ACTIVITY. Restrict the output to the lines below starting at the one that contains "You are a computer-use" and ending at the one that contains "Open the 图册", and restate them word for word, both ends included.
─── EXERCISE INPUT
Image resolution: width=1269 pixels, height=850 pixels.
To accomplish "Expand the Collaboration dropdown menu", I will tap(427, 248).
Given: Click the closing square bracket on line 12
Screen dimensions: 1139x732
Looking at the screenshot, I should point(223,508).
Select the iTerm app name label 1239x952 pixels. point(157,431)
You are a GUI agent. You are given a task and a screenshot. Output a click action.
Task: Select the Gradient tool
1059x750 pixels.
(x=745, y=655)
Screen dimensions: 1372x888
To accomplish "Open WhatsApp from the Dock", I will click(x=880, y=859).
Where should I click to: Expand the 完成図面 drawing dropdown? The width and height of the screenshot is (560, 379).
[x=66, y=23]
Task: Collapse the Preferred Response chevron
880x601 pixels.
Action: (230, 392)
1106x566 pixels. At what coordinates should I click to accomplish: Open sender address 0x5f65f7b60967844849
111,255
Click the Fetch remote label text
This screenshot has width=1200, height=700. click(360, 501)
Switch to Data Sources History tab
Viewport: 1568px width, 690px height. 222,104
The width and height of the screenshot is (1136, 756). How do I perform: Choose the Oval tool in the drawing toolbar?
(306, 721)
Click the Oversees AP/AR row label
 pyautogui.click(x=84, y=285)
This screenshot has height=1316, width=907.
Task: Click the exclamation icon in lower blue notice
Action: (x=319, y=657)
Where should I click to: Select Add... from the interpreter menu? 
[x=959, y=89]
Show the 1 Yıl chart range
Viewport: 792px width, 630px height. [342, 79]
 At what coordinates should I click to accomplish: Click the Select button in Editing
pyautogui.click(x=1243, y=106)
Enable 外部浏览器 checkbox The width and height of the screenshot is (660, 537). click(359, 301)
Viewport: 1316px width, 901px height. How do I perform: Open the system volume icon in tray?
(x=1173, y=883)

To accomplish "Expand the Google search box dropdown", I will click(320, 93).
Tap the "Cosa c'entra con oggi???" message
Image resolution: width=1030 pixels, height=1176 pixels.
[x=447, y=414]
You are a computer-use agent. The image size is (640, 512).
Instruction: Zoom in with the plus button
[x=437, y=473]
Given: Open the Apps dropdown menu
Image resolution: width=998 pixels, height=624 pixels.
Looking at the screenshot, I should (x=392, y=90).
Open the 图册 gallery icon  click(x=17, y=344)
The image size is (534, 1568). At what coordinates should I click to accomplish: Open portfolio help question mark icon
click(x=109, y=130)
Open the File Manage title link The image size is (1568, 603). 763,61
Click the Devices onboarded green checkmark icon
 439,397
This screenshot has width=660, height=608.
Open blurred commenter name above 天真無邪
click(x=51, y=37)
──────
RESULT OF THE EXERCISE.
You are a computer-use agent. The image size is (640, 512).
Instruction: Zoom in with the plus button
[x=437, y=473]
Given: Open the Apps dropdown menu
Image resolution: width=998 pixels, height=624 pixels.
Looking at the screenshot, I should (x=392, y=90).
Open the 图册 gallery icon  click(x=17, y=344)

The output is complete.